Marina Manda Lembranças F im de tarde, vinham as duas pela calçada, de braço dado. Não por jovial amizade, mas em busca de apoio. Andava...
Marina Manda Lembranças
Conversavam em voz alta, certas de estarem apenas murmurando - imaginei que, meio surdas ambas, haviam se estabelecido nesse registro. E quando nos cruzamos no passeio, ouvi claramente a mais humilde dizer “A senhora não se lembra, mas eu antigamente...”.
A frase me encheu de ternura. A acompanhante de tantos anos sabia bem que a memória havia abandonado sua patroa e, ainda assim, era o dialogo que lhe restava. Estavam juntas desde aquele “antigamente”que a mais velha, ou mais fraca, havia esquecido. E a outra tentava manter vivas suas lembranças contando-as para alguém que mal podia lhe prestar atenção e que há tempos havia apagado as próprias.
Minha amiga era gorda. Linda, brilhante, e gorda. Não abundante em carnes, gordinha apetecível. Obesa. Leva-se tempo para chegar a essa qualificação. No caso dela haviam sido anos de boa comida, de um tanto mais a cada refeição, de ligeiras facadas ao subir na balança. Aos poucos. Bem devagar. E era tão lindo o rosto, tão exuberante o temperamento e bem sucedida a vida, que acreditávamos estivesse acostumada com seu peso.
Não estava. Um belo dia — belo, de fato — anunciou: faria bariátrica. E eis que quando a vi novamente havia perdido o equivalente a outra pessoa. A sua exuberância parecia mais bem instalada nesse novo corpo flexível, a idade havia dado um salto para trás.
Ao contrário de muito gordos que emagrecem, minha amiga não teve nenhuma dificuldade em se adaptar à magra imagem com que se encontrava no espelho. Pelo contrário, estava radiante. E para expandir ainda mais o sorriso, inventou um pequeno estratagema. Agora,quando vai a alguma loja comprar roupa – e compra mais roupa já que lhe cai tão bem — pede à vendedora um tamanho G. Que veste, na cabine, só para ter o prazer de vê-la sobrar ao redor do corpo, e poder então, triunfante, chamar a vendedora e dizer que ficou largo, por favor, lhe traga um tamanho M.
Vínhamos chegando ao meu prédio, quando vi uma moradora fotografando as orquídeas em flor no tronco da árvore junto à portaria.
Moro em Ipanema e, há alguns anos já, estabeleceu-se um costume encantador. Quando alguém ganha um vaso de orquídeas – e é freqüente, porque a orquídea é flor nobre e tornou-se mais desejável que as rosas, de menor duração – desfruta sua beleza durante as semanas, até meses, em que continuam floridas. Depois, não tendo uso no apartamento para a planta desguarnecida, a entrega ao porteiro. Que armado de escada, a prende na parte alta do tronco da árvore mais próxima, onde tornará a florescer. Assim, agora, quem anda pelas ruas de Ipanema, vai por um corredor tropical de pétalas, perfumes, e encantamento.

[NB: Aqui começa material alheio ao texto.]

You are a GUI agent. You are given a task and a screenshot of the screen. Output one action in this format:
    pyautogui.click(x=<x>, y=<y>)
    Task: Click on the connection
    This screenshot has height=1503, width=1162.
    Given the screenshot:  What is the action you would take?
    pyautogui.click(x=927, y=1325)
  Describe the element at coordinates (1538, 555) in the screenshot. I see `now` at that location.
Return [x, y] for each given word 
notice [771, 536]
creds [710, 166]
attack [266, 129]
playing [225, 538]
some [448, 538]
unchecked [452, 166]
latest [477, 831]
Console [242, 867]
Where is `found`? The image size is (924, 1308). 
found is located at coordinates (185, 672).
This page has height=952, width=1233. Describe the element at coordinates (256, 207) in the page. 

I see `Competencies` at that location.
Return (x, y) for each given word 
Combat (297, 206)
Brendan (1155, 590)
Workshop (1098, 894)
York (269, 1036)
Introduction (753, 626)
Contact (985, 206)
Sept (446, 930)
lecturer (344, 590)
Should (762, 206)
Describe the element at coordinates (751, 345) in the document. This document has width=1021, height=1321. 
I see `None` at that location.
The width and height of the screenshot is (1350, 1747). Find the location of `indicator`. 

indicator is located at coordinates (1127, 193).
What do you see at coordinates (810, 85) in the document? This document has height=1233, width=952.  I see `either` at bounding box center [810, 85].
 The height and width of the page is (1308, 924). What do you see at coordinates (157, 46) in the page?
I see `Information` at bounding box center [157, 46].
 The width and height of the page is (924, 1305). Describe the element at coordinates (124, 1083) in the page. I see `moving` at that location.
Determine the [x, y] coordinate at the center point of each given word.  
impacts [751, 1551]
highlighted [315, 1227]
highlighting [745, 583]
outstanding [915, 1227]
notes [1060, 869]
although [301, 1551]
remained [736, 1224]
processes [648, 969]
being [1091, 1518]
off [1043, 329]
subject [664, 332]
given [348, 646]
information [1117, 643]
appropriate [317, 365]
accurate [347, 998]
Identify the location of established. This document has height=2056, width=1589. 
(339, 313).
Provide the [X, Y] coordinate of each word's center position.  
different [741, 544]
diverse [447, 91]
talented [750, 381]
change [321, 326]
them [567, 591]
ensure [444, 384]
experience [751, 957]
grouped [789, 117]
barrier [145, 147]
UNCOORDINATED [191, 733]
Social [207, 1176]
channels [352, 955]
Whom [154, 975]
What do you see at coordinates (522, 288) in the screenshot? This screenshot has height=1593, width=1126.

Estava, pois, minha vizinha de câmara na mão. E porque elogiamos seu gesto, nos entregou o resto da história.
Mora no prédio há mais de 40 anos. E todos os anos, no aniversário de casamento, seu marido lhe dá de presente um vaso de orquídeas. Conservá-los não pode. Então, pede a alguém para prendê-los nas árvores. Mas não os abandona. Quando florescem pela primeira vez, os fotografa. “Tenho todos guardados “, me disse sorrindo. E agitou a câmara como se me mostrasse um cofre de jóias.